The P.A.

A weekly address from Patrick Adams,
President of St. Louis Community Credit Union

I’m Lucky To Have A Dog Like Lucky

On June 6th, 2011, posted in: Uncategorized by 1 Comment

Have I ever told you about my dog?  Lucky is his name.  As a puppy, we rescued him from an animal shelter – the name seemed appropriate.  To call him a mutt is probably giving mutts everywhere a bad name.  What breed is considered to be the smartest dog?  Lucky is at the opposite end of the meter.  His resume of tricks includes…let’s see…er…none.  We were asked to leave obedience training.  You get the idea.  This pitiful pooch has little to no redeeming value, unless of course you consider that he loves me unconditionally.  At that point, his value skyrockets.

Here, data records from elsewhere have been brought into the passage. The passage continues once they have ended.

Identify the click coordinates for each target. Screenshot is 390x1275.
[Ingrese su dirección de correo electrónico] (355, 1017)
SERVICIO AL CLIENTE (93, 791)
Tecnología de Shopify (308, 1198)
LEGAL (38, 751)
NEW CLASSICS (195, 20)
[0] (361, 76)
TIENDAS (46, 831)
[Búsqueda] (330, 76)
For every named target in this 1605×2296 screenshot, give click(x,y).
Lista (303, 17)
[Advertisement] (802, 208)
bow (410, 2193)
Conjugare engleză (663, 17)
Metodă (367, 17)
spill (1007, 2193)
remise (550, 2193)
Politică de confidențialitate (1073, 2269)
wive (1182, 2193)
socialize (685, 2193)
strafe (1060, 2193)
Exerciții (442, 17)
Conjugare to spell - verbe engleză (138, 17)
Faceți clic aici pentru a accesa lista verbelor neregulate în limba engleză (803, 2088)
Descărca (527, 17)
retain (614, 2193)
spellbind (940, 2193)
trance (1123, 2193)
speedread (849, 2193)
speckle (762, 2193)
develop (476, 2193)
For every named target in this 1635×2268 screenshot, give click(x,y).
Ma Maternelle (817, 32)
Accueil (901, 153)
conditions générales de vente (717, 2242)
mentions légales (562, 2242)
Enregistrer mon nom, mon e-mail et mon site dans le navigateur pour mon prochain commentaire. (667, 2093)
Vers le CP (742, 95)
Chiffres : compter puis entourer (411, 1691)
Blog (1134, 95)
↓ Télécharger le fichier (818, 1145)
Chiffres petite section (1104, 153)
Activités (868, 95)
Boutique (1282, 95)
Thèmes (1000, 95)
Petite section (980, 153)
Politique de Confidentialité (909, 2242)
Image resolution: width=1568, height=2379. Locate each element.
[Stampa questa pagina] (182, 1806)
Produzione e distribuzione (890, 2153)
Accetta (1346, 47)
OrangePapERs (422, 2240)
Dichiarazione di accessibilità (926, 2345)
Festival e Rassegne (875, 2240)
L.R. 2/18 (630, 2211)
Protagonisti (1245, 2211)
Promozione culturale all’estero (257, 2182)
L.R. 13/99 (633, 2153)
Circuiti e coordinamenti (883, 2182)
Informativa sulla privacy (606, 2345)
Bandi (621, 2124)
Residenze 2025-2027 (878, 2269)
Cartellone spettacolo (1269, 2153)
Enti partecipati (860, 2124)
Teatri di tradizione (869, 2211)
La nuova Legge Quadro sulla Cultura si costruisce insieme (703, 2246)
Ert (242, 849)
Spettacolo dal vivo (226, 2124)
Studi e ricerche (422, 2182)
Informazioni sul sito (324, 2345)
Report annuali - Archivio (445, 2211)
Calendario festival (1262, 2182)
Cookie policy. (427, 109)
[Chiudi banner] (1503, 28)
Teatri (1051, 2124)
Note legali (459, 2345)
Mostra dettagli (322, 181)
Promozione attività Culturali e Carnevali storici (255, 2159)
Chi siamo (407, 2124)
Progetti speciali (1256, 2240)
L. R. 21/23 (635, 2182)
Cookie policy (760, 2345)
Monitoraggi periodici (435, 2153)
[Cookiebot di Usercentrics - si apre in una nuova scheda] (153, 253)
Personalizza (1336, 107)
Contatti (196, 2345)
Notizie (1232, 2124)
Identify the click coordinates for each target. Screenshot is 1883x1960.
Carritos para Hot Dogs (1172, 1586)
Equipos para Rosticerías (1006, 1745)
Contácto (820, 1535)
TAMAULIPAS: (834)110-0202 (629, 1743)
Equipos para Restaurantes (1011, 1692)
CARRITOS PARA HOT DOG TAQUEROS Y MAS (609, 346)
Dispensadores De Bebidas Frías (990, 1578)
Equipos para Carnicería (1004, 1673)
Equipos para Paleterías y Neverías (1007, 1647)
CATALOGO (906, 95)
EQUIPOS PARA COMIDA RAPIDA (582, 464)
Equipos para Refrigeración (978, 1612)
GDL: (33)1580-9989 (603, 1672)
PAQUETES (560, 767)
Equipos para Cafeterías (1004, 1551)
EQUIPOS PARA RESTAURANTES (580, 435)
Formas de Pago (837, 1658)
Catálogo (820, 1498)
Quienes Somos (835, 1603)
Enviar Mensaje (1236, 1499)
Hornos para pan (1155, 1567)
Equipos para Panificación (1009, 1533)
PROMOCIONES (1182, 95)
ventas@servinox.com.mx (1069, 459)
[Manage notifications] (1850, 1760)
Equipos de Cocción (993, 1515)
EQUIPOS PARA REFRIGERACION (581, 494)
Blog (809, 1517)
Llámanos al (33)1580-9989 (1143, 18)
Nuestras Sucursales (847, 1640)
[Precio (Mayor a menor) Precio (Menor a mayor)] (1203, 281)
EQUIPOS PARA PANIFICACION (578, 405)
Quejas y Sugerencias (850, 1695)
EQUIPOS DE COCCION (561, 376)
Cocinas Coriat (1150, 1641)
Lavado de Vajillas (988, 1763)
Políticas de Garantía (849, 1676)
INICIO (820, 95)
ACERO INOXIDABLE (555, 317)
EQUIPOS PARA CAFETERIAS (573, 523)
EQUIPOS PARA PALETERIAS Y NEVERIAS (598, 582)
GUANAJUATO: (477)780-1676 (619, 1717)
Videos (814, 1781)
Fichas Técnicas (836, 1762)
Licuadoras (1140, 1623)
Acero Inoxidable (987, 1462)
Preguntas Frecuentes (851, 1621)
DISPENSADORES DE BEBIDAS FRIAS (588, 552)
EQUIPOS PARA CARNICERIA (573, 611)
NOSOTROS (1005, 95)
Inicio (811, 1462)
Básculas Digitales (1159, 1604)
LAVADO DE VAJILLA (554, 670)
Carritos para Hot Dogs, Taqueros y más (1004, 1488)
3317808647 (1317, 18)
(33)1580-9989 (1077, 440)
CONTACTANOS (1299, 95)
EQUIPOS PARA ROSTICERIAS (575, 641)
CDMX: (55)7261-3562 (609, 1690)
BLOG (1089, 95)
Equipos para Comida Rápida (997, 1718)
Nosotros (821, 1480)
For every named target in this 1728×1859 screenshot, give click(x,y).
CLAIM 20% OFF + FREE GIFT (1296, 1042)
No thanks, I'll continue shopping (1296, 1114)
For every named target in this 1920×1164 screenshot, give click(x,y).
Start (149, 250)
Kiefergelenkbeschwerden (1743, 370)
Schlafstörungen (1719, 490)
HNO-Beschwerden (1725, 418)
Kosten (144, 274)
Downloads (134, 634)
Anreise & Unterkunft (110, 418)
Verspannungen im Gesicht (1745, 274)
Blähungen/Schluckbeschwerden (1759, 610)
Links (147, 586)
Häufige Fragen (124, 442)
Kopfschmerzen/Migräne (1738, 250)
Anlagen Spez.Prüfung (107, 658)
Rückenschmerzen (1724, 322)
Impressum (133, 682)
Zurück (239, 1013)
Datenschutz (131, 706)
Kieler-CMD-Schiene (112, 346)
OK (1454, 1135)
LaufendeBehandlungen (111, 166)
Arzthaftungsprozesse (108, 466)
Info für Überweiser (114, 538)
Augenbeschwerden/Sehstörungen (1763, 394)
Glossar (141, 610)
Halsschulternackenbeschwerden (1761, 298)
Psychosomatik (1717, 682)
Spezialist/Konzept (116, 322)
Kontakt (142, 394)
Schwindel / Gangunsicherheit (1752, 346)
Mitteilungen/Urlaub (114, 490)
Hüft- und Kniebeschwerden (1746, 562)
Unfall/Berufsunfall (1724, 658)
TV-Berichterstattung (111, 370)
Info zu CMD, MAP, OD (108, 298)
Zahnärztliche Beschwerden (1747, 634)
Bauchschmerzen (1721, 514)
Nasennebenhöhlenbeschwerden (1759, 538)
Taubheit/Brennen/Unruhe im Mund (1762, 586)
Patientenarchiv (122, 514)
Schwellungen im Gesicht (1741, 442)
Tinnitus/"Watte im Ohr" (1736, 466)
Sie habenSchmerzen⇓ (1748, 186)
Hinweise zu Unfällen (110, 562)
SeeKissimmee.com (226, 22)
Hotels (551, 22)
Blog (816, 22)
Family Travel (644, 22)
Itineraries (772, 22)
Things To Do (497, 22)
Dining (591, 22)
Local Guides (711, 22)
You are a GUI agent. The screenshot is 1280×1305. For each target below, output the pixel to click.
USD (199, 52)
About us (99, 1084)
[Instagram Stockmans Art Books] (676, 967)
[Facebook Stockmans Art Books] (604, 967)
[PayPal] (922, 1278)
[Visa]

He eats like he’s never seen food before, and makes a ton of noise doing it.  He makes a lot of noise when he sleeps, as well.  He loves his belly rubbed, ice cream, coffee (yes, coffee) and barbecue potato chips.  (So far, he sounds like me).    He is leash trained, if leash trained means that when we put a leash on him he runs to the end of it and pulls his master’s shoulder out of socket.  We don’t take Lucky for walks; Lucky takes us for a drag.

He eats dog food, people food, cat food, fish food and “wild game.” Yep, he got him a mole one time, a frog, and (I think) a chipmunk.  The list of people Lucky likes is pretty short.  He likes me, his momma, our four kids, Miss Pat, her son Tommy, our ex-neighbors Brian & Jenny, Mom-mom & Dad-dad, and that’s it.  If you’re name doesn’t appear on this list, you fall into the category of “wild game.”

“The Luckster” is now 13 years old.  That’s 91 in dog years.  As a result, he has slowed considerably.  He’s got a bad leg that he tore up in a sprint along the fence line at Miss Pat’s.  As accidents happen, he was acting stupid and paid for it.  Essentially, he now has three legs, and arthritis in all of them.  He can’t hear much anymore, and we’re not sure he sees much either.  He’s gotten fat, his whiskers are gray, and he’s got a few less teeth than the full compliment.  (Uh-oh, sounds like me again).

He loves me and his momma no matter what.  In the morning, he loves to give kisses.  It’s like he’s thrilled that he’s alive and, as a result, he wants to celebrate. When we walk in from work, he loves us like (maybe just maybe) we weren’t going to return.  With Lucky, we’ve never been late; our timing is always perfect.  He never questions “what happened?”  He’s just happy – man, he’s happy.  I’ve learned a lot about life from this crazy canine.  He’s taught me patience, compassion, tolerance and love – the unconditional kind.

Look, the stupid dog isn’t going to live forever.  I thought I’d give him some props; very little props, but props nevertheless.  I hope you enjoyed meeting him through the written word.  God knows you couldn’t meet him in person.  He’d try to eat you.

You may ask: what’s the point to this blog? Nothing.  Just tired of all the serious stuff that occupies most of all the other blogs.  Every once in awhile, you just gotta chill!

One Response to “I’m Lucky To Have A Dog Like Lucky”

  • Eileen says:

    Sounds like he's smarter than you think.  He gets fed, walked, sometimes loved in return, even his belly scratched and doesn't have to deal with the economy at all.  Rates and regulations don't keep him up at night!